Dataset items
▼

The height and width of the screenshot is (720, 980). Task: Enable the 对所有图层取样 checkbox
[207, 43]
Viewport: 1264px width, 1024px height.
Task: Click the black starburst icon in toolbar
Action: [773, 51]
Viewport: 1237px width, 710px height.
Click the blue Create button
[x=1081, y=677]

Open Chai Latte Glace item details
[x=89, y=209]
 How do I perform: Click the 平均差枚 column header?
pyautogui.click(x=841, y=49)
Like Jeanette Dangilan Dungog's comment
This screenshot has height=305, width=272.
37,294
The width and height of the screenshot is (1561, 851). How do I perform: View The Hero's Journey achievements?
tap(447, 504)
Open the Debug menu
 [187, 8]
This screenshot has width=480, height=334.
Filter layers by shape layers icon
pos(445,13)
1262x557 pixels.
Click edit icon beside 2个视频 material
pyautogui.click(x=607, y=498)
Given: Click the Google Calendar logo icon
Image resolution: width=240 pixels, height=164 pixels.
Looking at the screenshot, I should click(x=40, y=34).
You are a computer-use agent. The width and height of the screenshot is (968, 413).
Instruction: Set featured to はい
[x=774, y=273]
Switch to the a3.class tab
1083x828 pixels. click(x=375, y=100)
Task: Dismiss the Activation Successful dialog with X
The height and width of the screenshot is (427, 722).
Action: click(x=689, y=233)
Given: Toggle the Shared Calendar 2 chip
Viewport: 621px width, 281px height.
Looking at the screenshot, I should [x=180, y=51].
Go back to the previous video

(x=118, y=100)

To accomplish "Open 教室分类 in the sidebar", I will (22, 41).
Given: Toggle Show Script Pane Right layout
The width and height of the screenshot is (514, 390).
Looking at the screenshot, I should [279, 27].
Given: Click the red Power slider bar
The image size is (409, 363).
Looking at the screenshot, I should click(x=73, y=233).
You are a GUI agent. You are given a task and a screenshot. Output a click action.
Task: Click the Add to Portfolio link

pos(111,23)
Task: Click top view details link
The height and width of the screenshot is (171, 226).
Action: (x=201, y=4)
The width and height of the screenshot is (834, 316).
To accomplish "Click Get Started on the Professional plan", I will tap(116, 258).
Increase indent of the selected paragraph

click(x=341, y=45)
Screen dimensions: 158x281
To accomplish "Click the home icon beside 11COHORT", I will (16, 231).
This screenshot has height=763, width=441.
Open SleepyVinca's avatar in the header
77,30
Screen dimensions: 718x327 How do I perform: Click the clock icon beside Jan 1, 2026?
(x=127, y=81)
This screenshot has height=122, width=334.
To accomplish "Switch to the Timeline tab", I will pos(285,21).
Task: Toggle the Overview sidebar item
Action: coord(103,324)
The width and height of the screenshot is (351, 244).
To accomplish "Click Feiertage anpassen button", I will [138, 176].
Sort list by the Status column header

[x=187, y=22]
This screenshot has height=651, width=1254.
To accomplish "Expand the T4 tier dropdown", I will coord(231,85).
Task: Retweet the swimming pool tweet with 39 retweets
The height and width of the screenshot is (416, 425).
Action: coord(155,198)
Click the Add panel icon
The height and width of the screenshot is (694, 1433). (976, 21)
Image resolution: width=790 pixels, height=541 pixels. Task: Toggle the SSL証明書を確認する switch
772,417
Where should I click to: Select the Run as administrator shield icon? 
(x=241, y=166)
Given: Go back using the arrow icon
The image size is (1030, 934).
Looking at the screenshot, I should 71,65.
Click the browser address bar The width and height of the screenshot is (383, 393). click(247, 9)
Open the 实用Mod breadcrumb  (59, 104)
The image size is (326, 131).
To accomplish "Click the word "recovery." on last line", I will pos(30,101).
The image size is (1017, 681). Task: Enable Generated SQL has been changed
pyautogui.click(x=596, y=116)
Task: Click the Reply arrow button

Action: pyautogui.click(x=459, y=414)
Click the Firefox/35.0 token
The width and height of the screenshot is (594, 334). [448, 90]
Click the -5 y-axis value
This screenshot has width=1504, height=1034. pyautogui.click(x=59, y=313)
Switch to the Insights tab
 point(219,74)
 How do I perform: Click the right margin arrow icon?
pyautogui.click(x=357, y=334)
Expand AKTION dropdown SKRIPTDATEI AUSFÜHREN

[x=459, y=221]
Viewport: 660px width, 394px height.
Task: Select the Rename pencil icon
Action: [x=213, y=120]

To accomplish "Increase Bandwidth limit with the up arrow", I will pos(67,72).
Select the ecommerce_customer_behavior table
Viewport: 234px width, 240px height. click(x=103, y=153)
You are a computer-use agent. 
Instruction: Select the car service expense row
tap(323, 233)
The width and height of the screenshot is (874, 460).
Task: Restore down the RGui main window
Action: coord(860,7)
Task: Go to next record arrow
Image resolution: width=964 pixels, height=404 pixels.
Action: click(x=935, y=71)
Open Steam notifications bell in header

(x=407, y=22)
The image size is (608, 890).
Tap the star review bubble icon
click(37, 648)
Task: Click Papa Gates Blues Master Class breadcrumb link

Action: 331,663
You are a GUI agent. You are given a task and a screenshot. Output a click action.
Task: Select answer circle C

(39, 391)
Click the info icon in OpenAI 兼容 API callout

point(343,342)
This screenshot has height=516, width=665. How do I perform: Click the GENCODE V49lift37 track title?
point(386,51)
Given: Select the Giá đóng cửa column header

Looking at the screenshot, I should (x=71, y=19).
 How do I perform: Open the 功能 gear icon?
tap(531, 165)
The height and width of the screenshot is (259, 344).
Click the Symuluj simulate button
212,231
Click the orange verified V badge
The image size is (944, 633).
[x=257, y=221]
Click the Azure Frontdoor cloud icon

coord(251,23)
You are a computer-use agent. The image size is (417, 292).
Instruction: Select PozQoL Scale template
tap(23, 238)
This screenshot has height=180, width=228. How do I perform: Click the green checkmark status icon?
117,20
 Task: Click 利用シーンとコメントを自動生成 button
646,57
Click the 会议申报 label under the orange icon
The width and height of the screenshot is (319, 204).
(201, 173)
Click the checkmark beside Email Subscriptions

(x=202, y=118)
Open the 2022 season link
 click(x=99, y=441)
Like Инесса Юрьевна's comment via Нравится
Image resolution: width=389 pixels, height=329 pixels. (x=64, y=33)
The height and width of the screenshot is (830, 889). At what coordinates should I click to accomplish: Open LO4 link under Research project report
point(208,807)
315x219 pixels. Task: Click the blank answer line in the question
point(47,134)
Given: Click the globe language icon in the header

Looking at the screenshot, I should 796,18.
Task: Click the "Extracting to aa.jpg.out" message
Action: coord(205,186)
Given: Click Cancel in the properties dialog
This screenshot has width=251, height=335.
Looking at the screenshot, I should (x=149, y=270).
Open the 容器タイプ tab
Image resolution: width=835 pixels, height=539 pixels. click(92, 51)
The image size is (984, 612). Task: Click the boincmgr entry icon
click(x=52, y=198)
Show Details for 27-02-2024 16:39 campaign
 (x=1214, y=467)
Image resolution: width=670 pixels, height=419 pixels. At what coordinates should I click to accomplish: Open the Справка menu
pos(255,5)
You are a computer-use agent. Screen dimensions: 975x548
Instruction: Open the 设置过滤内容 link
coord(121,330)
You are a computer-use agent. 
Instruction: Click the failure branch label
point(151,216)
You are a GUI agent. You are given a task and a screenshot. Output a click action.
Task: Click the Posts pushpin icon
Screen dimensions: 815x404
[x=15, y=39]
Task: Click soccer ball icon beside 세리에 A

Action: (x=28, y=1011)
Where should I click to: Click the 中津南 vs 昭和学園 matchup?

▲

> [What is required] Go through the lines above and count those that include "computer"; give the total and nothing more.

> [Result of this exercise] 5